Campo Grande, 5 de junho de 2026

Legalidade da Taxa de Conservação Ambiental em Bonito é investigada pelo MP

O Ministério Público de Mato Grosso do Sul instaurou procedimento administrativo para apurar a legalidade da Taxa de Conservação Ambiental em Bonito. A iniciativa partiu da 2ª Promotoria de Justiça do município. O foco é o acompanhamento da política pública relacionada à cobrança.

A apuração busca verificar a regularidade jurídica da taxa instituída pelo município. A Taxa de Conservação Ambiental foi criada por lei complementar municipal e regulamentada por decreto. O procedimento avalia a conformidade com normas constitucionais e legais.

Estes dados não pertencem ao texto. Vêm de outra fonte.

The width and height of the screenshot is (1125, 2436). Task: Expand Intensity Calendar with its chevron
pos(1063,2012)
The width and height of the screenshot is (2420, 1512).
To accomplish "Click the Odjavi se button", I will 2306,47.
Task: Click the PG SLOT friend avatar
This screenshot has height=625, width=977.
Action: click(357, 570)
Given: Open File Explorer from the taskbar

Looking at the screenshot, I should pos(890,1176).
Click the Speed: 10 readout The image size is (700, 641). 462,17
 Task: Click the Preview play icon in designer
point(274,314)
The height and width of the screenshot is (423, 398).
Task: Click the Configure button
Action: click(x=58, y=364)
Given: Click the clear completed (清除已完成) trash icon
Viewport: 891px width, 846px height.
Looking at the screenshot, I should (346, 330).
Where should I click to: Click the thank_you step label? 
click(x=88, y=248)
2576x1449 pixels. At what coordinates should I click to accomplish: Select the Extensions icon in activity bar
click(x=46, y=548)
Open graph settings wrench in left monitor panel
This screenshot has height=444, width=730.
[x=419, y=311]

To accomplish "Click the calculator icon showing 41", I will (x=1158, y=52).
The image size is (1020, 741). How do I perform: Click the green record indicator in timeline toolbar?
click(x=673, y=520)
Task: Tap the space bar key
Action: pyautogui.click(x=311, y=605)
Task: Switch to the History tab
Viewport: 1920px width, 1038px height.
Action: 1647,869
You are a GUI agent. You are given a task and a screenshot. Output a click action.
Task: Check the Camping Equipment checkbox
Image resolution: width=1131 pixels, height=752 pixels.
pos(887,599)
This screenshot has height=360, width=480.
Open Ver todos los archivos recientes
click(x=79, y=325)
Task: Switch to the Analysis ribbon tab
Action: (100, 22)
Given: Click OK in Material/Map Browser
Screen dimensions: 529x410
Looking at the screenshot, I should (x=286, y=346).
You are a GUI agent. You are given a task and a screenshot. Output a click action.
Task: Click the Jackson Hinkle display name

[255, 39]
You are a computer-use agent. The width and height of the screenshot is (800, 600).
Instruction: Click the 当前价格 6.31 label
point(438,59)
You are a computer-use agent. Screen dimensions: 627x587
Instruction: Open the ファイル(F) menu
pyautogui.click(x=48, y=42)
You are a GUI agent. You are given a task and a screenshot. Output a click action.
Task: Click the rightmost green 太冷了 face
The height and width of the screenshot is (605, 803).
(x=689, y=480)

O Ministério Público analisa aspectos tributários e ambientais da cobrança. Entre os pontos observados estão princípios constitucionais aplicáveis às taxas. A legalidade da exação será examinada de forma técnica e jurídica.

A instauração do procedimento teve origem em representação de moradores do município. Os munícipes levantaram dúvidas sobre possíveis ilegalidades na cobrança. As manifestações motivaram a abertura da investigação administrativa.

Os questionamentos envolvem a definição do fato gerador da taxa. Também são analisadas a atividade estatal que justificaria a cobrança e a base de cálculo adotada. A metodologia de custeio utilizada pelo município integra o escopo da apuração.

Como medida inicial, o Ministério Público expediu ofício ao prefeito de Bonito. O documento solicita esclarecimentos detalhados sobre a Taxa de Conservação Ambiental. O prazo para resposta é de 15 dias.

Entre as informações requisitadas está a descrição da atividade estatal que caracteriza o fato gerador. O órgão também pediu detalhamento sobre atos concretos de fiscalização ou serviços prestados. Esses elementos são essenciais para a análise jurídica.

O município deverá informar a metodologia de cálculo utilizada na taxa. Também será analisada a forma e a periodicidade da cobrança. O procedimento inclui a verificação dos serviços abrangidos pela exação.

O Ministério Público solicitou dados sobre mecanismos de transparência. A apuração envolve a arrecadação e a aplicação dos recursos obtidos com a taxa. O objetivo é verificar se há controle adequado sobre os valores.

O procedimento administrativo permite o acompanhamento contínuo da política pública. O MPMS poderá fiscalizar a execução e os fundamentos da cobrança. A análise será feita com base nas informações prestadas pelo município.

A apuração pode resultar na adoção de medidas extrajudiciais. Caso necessário, o Ministério Público também poderá recorrer ao Judiciário. As providências dependerão das conclusões do procedimento.